First find the line containing "At what coordinates should I click to accomplish: Select Section" in the data, then set it down exactly along with every line after it, through the last.
(Record set)
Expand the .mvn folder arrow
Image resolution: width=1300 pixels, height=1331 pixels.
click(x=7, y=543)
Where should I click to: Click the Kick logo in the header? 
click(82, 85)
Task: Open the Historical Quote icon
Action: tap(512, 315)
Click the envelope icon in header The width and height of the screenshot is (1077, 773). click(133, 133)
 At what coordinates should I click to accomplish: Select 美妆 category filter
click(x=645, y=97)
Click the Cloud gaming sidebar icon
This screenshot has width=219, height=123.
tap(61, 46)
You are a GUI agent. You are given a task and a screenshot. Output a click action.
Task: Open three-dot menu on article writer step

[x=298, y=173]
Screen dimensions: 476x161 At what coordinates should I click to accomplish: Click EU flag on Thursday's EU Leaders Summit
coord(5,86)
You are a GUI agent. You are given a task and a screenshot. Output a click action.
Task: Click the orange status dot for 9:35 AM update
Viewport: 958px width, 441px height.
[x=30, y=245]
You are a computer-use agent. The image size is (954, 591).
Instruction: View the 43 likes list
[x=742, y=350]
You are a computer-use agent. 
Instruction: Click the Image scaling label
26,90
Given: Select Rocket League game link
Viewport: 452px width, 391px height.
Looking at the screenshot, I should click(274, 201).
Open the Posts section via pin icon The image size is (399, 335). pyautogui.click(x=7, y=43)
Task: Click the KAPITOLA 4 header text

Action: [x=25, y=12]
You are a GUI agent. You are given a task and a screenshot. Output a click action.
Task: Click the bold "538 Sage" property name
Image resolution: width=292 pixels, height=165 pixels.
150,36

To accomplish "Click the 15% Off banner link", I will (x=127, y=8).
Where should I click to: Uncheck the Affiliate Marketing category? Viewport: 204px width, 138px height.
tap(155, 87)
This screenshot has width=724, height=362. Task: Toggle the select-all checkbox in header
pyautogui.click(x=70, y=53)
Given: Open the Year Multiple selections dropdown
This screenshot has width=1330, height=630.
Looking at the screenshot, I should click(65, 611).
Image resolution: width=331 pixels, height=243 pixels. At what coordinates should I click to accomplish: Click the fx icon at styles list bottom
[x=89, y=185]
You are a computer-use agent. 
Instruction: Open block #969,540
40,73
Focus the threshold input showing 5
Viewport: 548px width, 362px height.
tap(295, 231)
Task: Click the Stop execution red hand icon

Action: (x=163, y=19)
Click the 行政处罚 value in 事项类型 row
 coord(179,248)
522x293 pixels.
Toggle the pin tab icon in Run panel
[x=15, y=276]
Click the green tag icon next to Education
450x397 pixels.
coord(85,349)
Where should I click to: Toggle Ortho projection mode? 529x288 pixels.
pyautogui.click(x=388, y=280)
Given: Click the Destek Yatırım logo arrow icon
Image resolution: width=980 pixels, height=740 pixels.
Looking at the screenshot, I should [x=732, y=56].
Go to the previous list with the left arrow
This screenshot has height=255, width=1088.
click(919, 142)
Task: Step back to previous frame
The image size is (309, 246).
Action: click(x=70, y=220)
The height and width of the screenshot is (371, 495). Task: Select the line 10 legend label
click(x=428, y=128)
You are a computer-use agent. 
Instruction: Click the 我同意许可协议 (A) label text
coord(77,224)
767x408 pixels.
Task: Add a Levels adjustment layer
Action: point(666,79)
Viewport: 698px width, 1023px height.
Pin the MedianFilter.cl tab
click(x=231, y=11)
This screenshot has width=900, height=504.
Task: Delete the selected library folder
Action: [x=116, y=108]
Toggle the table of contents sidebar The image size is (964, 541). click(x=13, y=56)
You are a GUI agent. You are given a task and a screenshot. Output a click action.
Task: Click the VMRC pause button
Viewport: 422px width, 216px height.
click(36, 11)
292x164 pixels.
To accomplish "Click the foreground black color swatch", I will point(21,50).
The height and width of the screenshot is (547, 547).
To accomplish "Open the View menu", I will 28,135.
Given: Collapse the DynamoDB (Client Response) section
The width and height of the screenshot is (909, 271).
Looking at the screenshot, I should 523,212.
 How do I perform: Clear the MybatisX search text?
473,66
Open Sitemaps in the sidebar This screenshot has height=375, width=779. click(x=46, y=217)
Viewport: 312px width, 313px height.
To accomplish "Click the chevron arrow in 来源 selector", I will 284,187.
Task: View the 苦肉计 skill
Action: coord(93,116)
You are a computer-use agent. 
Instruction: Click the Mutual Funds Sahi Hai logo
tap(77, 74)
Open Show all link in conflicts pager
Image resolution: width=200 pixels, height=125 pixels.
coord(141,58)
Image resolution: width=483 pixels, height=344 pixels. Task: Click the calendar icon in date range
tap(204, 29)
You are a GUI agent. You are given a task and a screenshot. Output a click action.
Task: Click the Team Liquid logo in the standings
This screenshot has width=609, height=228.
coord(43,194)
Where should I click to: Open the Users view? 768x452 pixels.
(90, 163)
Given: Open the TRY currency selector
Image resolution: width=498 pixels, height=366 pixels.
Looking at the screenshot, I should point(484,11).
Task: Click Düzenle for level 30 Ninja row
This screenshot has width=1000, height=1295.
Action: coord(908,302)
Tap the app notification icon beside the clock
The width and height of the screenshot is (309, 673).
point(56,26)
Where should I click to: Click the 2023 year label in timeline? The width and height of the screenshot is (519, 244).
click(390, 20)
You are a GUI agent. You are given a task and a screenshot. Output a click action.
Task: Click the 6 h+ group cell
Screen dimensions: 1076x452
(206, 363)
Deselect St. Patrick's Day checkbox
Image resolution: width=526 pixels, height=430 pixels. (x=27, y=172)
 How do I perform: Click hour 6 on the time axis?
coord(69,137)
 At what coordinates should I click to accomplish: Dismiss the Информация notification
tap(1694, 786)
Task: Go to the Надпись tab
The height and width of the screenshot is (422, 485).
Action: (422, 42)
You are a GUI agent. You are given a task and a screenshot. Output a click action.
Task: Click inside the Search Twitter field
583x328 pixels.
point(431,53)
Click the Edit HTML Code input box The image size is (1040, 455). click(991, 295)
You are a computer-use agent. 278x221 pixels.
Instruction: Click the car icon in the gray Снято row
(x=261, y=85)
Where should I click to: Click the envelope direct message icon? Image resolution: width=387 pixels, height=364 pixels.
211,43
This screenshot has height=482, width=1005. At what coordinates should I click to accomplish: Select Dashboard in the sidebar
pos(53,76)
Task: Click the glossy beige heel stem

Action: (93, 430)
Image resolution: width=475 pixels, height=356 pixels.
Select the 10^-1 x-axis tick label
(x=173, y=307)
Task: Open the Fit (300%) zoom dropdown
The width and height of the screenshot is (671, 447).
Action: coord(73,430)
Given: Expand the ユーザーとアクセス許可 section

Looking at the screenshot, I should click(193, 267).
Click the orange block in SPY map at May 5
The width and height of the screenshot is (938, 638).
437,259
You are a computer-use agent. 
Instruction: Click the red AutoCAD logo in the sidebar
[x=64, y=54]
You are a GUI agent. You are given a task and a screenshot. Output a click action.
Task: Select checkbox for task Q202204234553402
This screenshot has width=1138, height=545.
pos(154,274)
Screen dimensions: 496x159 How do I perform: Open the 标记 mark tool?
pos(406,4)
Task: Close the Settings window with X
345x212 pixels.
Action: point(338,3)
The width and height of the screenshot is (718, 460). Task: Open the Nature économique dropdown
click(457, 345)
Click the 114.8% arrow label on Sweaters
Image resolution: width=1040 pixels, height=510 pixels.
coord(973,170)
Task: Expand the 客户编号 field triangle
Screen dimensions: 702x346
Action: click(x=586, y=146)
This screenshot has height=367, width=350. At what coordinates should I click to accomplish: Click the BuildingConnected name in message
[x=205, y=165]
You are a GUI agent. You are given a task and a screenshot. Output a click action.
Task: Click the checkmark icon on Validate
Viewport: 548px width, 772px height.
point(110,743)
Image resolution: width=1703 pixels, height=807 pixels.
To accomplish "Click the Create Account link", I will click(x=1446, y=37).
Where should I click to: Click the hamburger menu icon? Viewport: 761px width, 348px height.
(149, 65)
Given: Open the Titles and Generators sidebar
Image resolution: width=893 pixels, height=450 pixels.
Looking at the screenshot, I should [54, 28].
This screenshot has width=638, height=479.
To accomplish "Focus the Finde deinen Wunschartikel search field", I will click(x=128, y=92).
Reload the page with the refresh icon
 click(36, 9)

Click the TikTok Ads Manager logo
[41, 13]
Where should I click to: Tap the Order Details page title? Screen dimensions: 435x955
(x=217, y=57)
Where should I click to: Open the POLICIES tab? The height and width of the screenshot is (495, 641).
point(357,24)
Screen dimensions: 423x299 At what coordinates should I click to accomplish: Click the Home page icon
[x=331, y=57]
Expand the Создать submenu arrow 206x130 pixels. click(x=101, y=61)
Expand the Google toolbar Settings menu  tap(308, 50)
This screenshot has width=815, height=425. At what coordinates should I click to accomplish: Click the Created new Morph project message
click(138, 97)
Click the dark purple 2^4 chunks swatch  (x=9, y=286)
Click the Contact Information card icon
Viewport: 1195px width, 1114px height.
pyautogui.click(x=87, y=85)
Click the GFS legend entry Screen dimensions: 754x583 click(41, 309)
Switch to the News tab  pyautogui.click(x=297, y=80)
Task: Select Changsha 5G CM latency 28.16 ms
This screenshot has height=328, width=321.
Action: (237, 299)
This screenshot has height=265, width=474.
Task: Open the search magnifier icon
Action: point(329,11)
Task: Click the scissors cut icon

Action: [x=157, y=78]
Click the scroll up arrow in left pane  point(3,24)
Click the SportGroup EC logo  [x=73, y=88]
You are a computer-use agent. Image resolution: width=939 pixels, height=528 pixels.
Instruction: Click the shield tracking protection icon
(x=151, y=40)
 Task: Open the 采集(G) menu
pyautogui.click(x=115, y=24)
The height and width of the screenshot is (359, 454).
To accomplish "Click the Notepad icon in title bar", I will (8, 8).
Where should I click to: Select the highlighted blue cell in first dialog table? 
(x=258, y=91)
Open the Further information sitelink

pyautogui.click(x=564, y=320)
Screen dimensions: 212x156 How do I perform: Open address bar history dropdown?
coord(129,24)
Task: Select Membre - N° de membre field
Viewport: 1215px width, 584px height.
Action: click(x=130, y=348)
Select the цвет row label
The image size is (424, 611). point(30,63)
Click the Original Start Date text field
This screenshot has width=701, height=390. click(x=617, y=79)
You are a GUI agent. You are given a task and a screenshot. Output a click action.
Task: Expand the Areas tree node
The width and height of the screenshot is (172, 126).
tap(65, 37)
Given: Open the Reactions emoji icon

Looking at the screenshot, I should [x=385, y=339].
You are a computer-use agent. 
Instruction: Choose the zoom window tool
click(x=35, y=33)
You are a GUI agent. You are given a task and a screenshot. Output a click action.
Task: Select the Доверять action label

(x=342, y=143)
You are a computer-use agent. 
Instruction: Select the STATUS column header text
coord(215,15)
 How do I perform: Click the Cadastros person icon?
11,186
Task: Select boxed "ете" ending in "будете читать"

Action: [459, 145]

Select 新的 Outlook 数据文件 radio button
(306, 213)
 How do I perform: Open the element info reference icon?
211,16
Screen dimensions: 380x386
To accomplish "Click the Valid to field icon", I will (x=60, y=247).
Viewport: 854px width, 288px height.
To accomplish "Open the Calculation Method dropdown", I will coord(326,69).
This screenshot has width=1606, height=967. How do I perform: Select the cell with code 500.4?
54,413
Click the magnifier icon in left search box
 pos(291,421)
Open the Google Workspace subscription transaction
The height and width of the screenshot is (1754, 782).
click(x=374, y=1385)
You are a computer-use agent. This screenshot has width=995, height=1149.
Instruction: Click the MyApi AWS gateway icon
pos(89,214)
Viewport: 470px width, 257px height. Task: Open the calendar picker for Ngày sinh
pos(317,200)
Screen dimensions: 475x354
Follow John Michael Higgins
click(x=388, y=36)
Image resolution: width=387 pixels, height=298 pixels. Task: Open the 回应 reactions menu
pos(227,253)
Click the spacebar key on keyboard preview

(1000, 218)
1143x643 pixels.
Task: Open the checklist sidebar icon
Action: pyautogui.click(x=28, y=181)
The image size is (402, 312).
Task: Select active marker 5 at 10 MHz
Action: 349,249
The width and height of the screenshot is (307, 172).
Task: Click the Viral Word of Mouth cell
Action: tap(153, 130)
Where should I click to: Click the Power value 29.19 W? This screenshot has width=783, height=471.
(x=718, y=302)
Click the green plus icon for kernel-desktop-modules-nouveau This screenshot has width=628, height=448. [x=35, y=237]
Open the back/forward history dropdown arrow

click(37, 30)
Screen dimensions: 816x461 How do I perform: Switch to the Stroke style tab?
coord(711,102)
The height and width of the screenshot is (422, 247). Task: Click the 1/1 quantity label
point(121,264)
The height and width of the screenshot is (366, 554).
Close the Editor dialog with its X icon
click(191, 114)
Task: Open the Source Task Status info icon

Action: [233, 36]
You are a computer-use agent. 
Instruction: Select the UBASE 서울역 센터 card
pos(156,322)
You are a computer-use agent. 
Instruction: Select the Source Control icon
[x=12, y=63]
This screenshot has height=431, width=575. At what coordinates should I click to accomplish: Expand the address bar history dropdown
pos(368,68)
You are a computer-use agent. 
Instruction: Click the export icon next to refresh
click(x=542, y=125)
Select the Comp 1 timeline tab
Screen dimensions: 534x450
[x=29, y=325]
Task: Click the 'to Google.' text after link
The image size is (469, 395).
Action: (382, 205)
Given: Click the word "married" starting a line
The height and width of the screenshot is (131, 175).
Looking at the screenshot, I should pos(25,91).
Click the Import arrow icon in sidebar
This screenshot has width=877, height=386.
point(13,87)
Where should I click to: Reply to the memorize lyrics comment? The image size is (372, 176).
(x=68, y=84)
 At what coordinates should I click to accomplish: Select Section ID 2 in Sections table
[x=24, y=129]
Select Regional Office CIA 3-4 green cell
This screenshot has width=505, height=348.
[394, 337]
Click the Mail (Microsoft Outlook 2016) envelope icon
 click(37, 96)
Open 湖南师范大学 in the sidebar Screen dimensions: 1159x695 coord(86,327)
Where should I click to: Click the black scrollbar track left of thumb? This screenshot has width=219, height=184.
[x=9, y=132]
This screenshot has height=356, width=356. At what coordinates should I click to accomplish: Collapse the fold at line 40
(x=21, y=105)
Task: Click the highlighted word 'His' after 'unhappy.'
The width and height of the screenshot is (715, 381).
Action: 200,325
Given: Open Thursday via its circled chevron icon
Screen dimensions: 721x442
(End Record set)
• _Output of the task_:
 At what coordinates should I click to accomplish: Select Section ID 2 in Sections table
[x=24, y=129]
Select Regional Office CIA 3-4 green cell
This screenshot has width=505, height=348.
[394, 337]
Click the Mail (Microsoft Outlook 2016) envelope icon
 click(37, 96)
Open 湖南师范大学 in the sidebar Screen dimensions: 1159x695 coord(86,327)
Where should I click to: Click the black scrollbar track left of thumb? This screenshot has width=219, height=184.
[x=9, y=132]
This screenshot has height=356, width=356. At what coordinates should I click to accomplish: Collapse the fold at line 40
(x=21, y=105)
Task: Click the highlighted word 'His' after 'unhappy.'
The width and height of the screenshot is (715, 381).
Action: 200,325
Given: Open Thursday via its circled chevron icon
Screen dimensions: 721x442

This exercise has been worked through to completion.